> Problem to work on
Would you write out the entries below word for word, omitting the pictures?

Given records Start Marker

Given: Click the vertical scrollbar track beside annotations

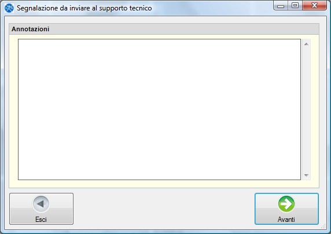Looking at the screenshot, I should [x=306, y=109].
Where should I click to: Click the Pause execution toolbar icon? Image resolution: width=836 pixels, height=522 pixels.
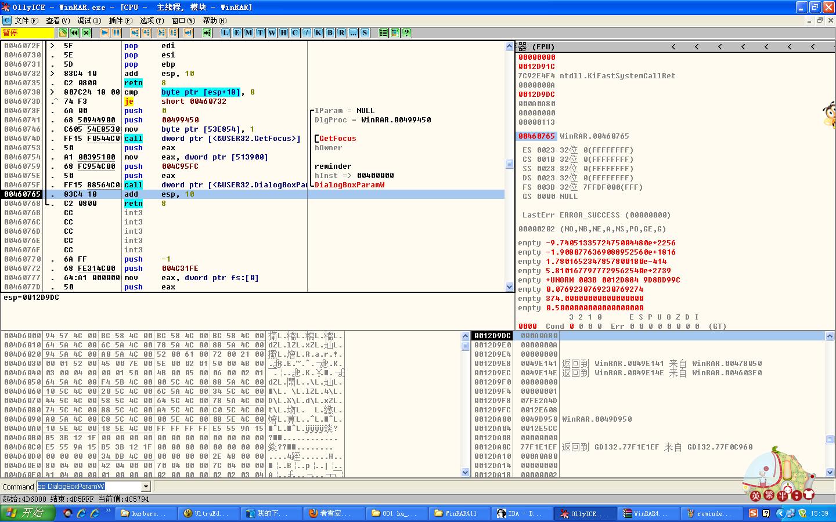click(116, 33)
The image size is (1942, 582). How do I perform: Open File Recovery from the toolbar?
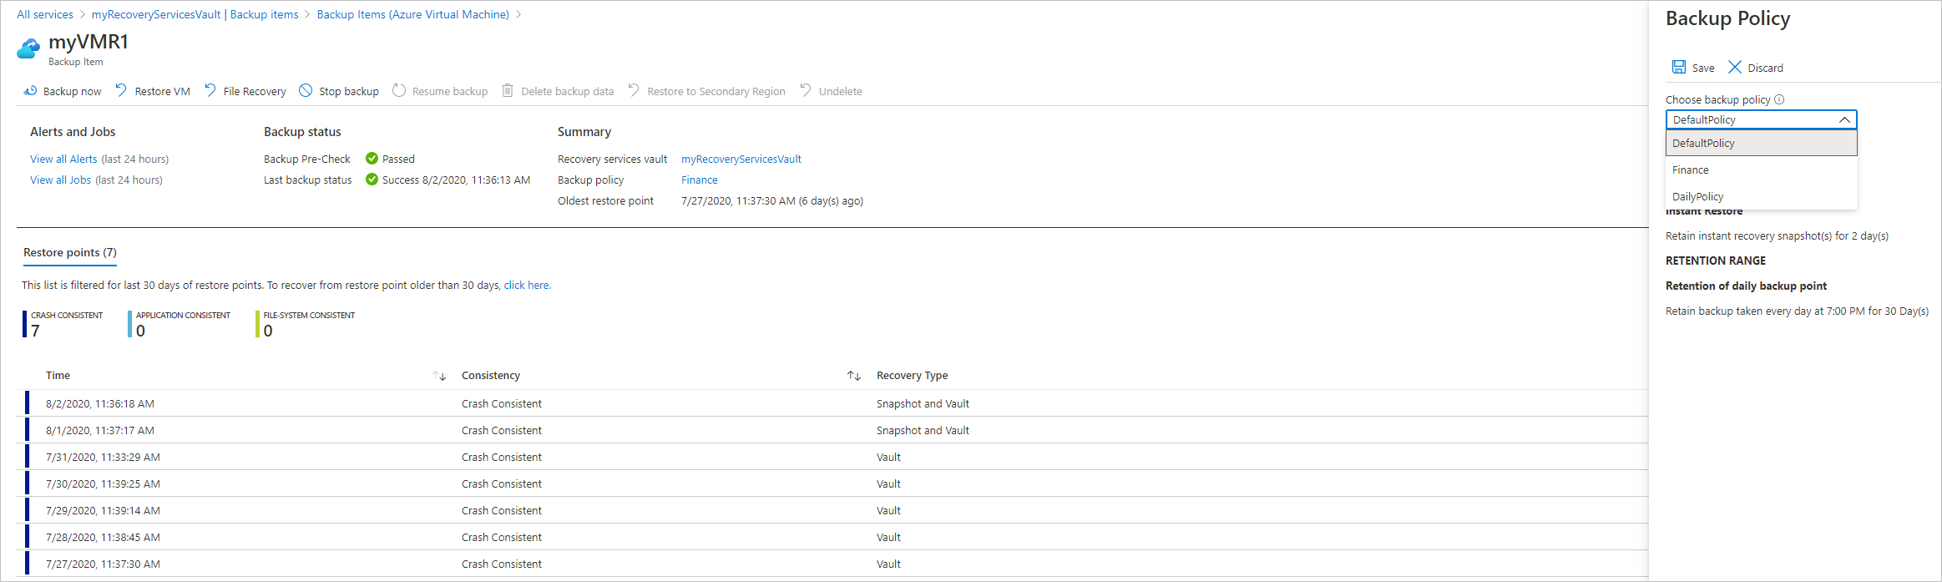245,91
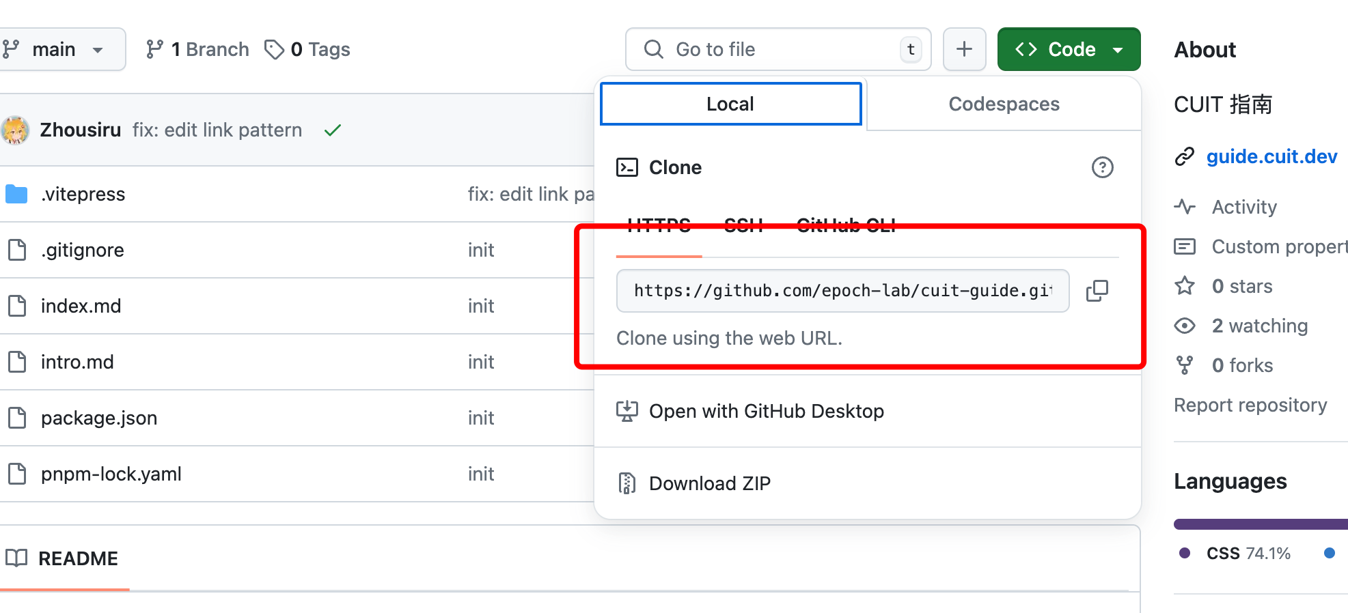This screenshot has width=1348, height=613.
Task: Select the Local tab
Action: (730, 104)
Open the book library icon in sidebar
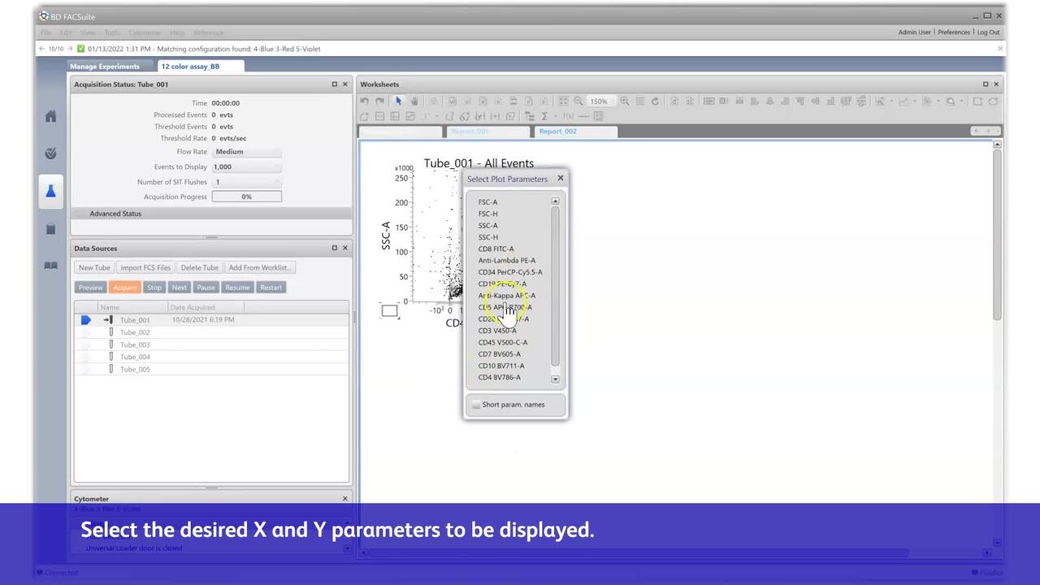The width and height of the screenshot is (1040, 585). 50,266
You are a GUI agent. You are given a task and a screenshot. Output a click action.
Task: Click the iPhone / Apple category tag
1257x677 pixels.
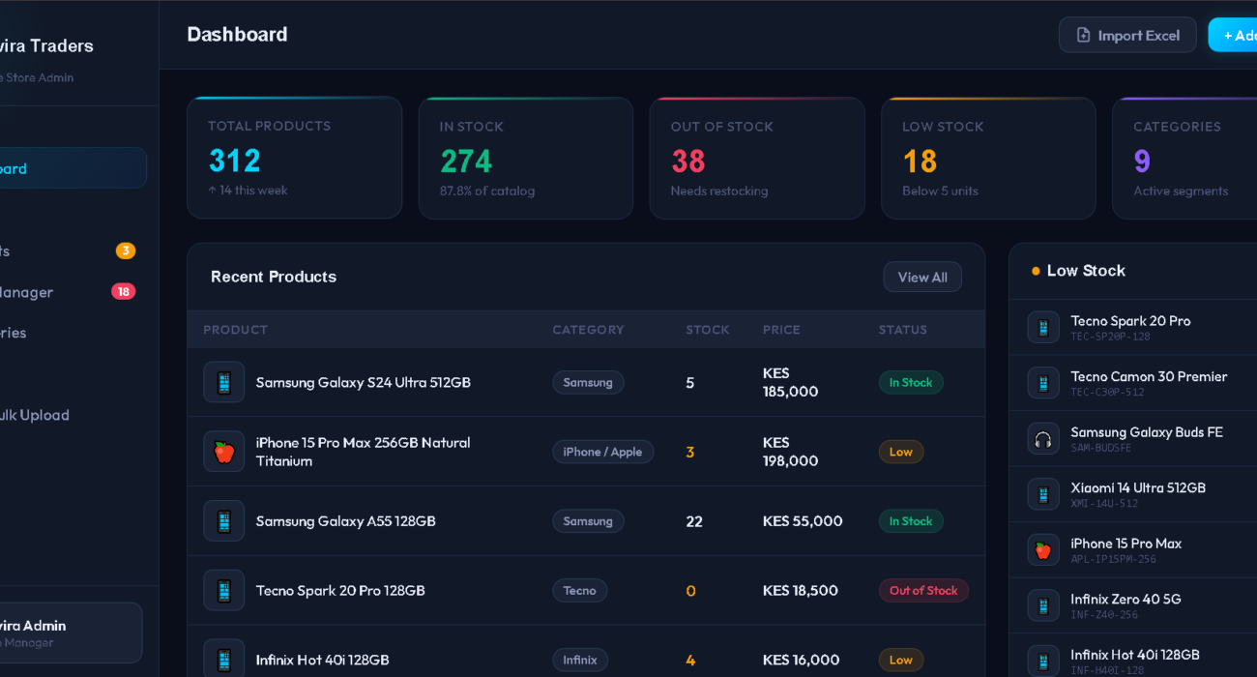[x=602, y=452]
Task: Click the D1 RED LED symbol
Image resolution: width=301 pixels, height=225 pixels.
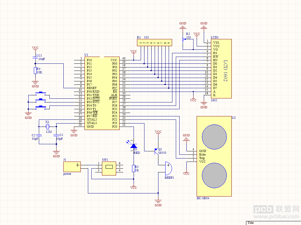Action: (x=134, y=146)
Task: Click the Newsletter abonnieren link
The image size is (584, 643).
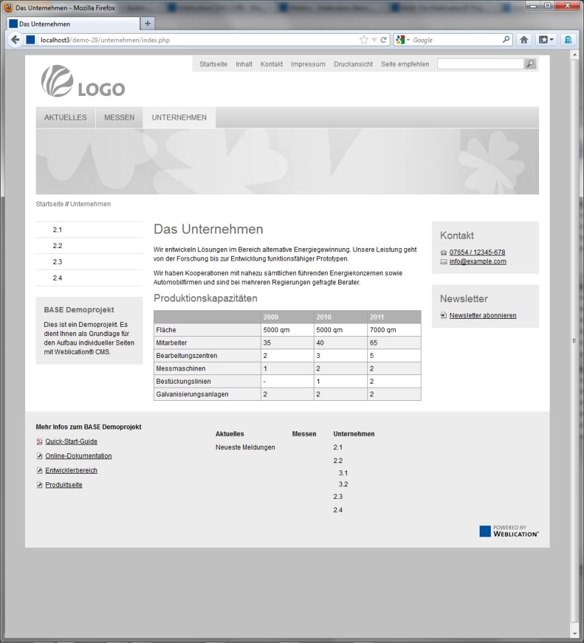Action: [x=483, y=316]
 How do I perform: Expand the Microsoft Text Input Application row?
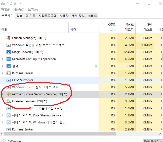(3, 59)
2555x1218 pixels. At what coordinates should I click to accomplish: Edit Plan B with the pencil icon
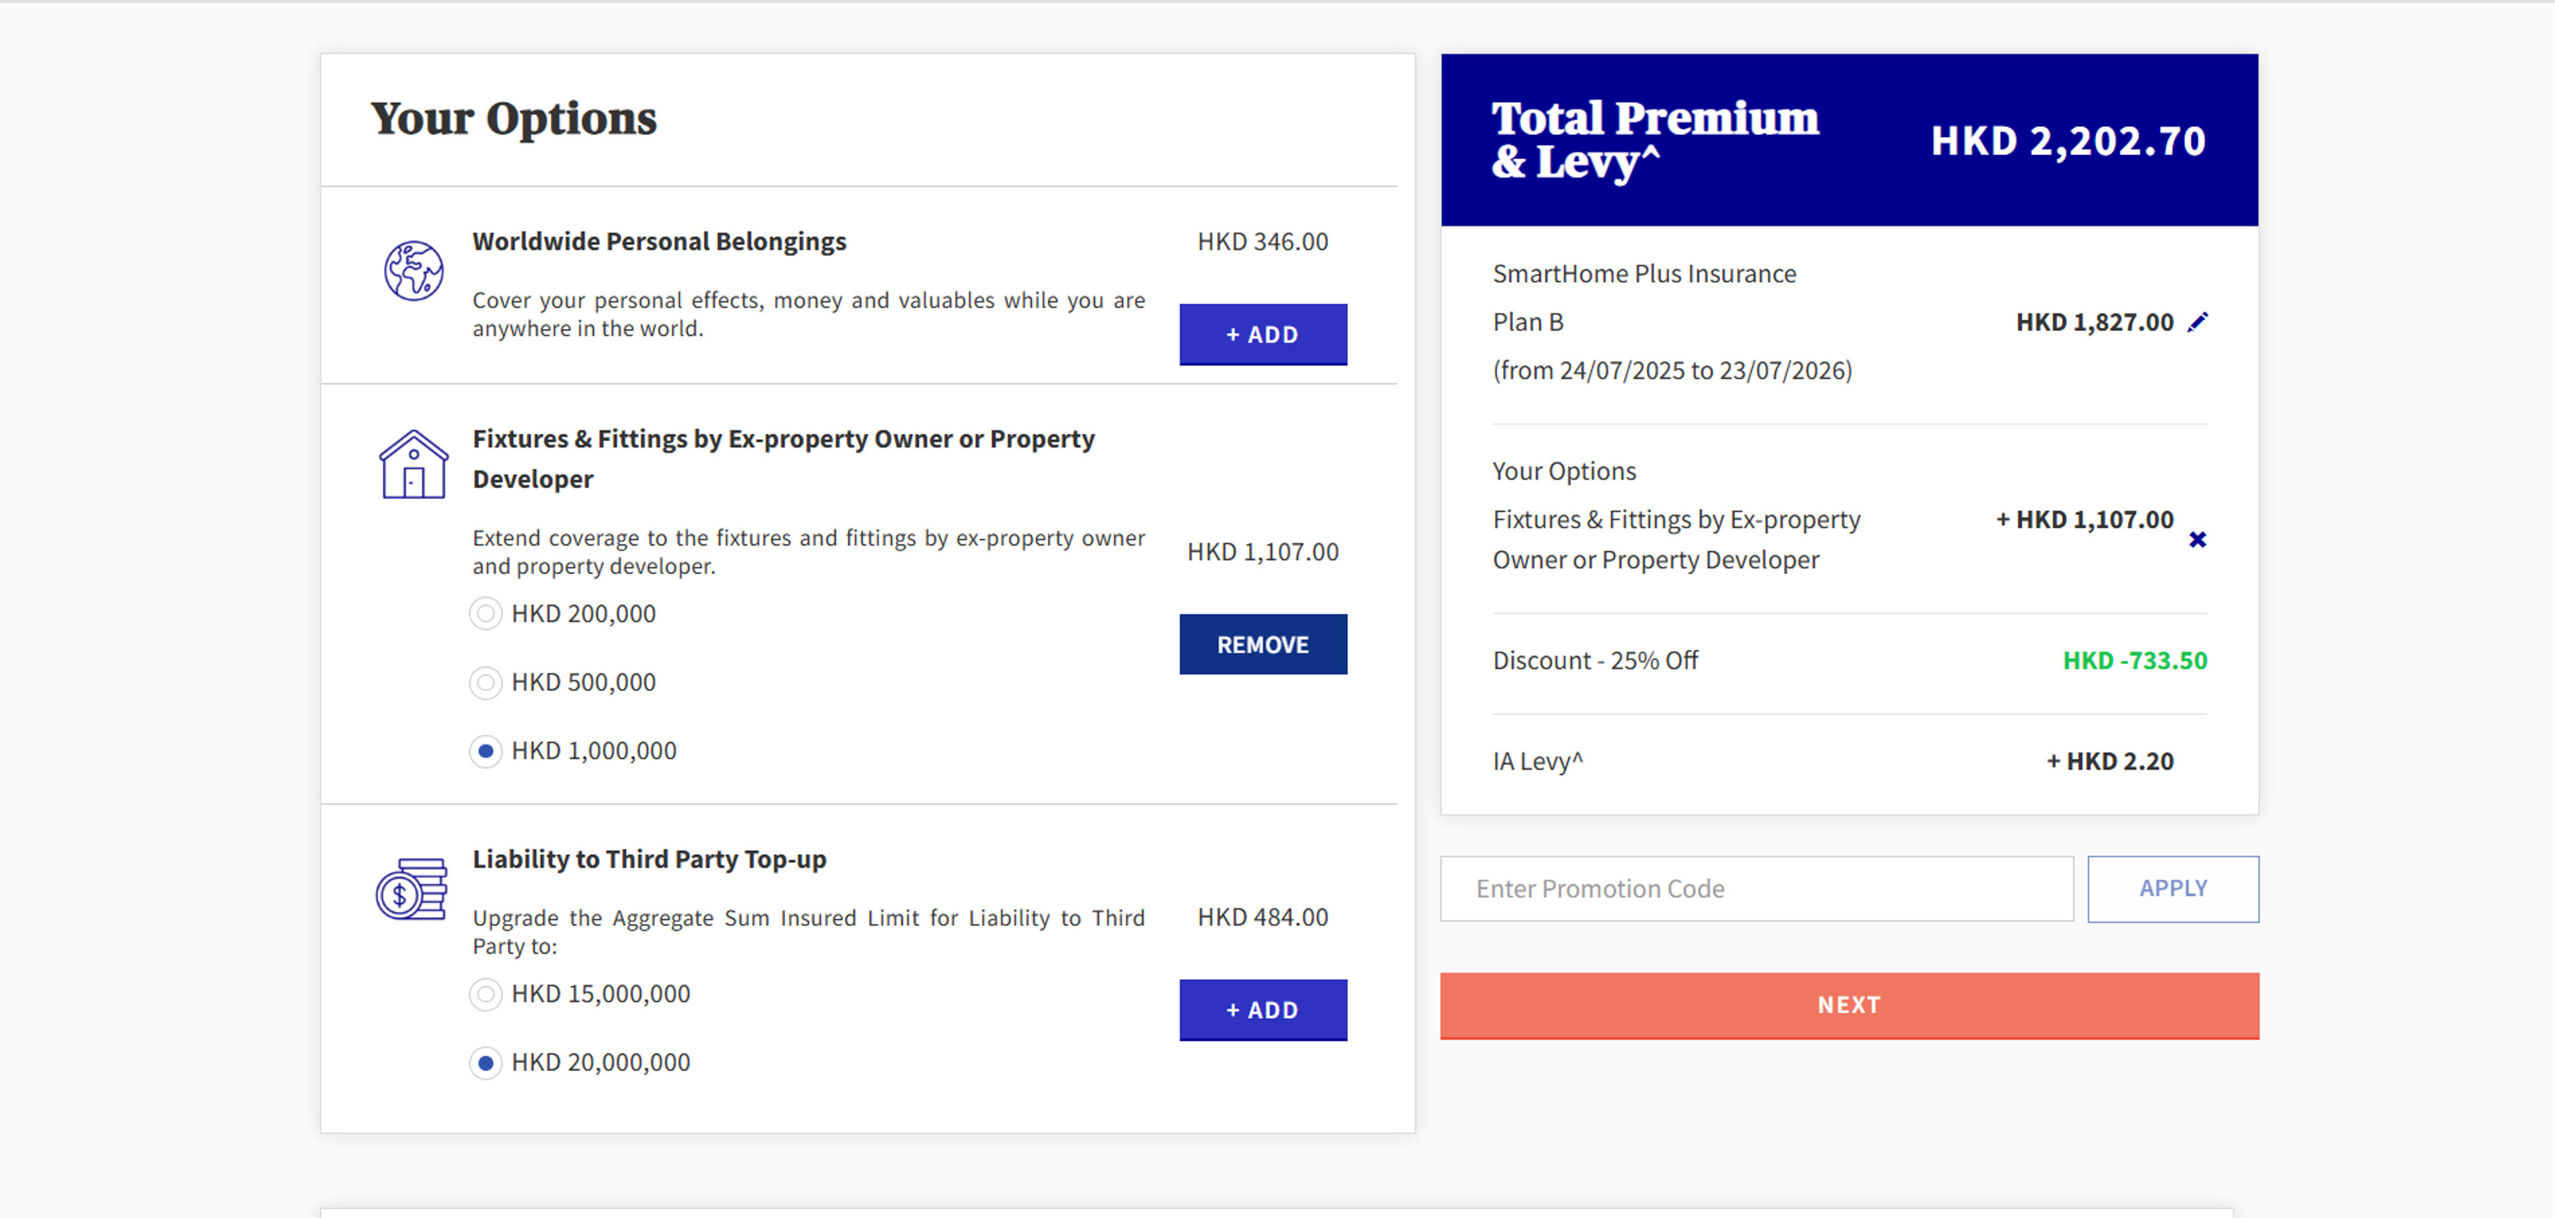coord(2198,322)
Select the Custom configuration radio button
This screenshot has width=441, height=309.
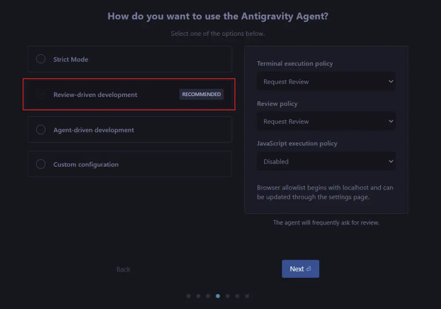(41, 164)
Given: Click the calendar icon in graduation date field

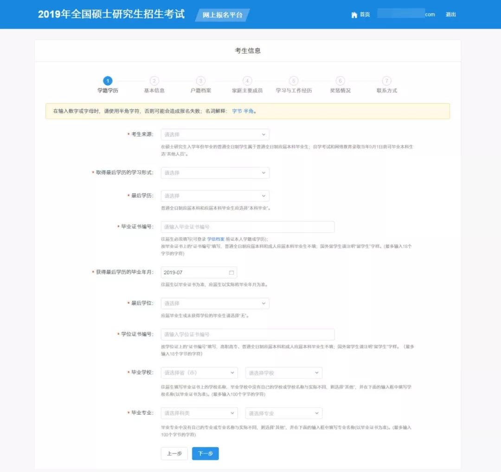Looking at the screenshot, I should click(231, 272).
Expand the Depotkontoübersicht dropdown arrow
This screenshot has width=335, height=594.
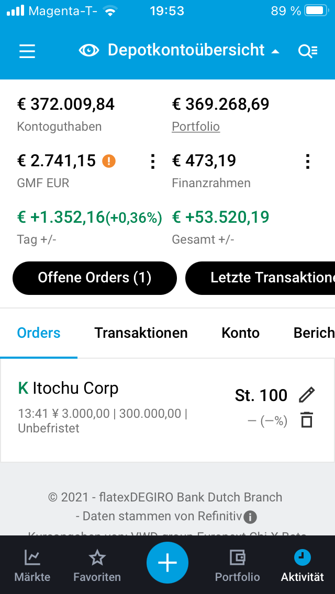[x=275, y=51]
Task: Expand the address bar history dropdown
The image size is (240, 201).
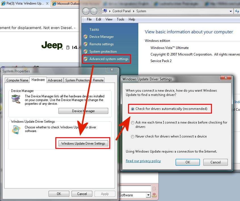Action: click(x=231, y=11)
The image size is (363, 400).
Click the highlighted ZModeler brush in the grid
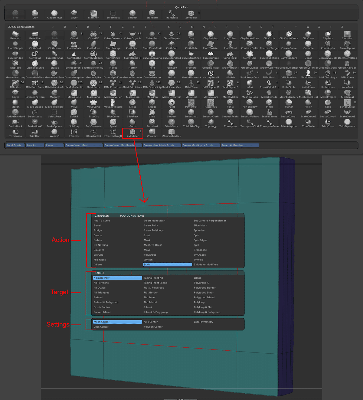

Given records End Marker

> Worked solution
Given: Click the vertical scrollbar track beside annotations

Looking at the screenshot, I should [x=306, y=109].
Where should I click to: Click the Pause execution toolbar icon? Image resolution: width=836 pixels, height=522 pixels.
click(116, 33)
The image size is (1942, 582). How do I perform: Open File Recovery from the toolbar?
245,91
This screenshot has width=1348, height=613.
Task: Select the Local tab
Action: (730, 104)
Open the book library icon in sidebar
The width and height of the screenshot is (1040, 585). 50,266
You are a GUI agent. You are given a task and a screenshot. Output a click action.
Task: Click the iPhone / Apple category tag
1257x677 pixels.
[x=602, y=452]
Task: Click the D1 RED LED symbol
Image resolution: width=301 pixels, height=225 pixels.
Action: (x=134, y=146)
Task: Click the Newsletter abonnieren link
The image size is (584, 643).
Action: [x=483, y=316]
 How do I perform: Expand the Microsoft Text Input Application row?
(3, 59)
2555x1218 pixels. At what coordinates should I click to accomplish: Edit Plan B with the pencil icon
coord(2198,322)
Select the Custom configuration radio button
This screenshot has width=441, height=309.
(41, 164)
Given: Click the calendar icon in graduation date field

Looking at the screenshot, I should click(231, 272).
Expand the Depotkontoübersicht dropdown arrow
This screenshot has width=335, height=594.
[x=275, y=51]
Task: Expand the address bar history dropdown
The image size is (240, 201).
Action: click(x=231, y=11)
The image size is (363, 400).
Click the highlighted ZModeler brush in the grid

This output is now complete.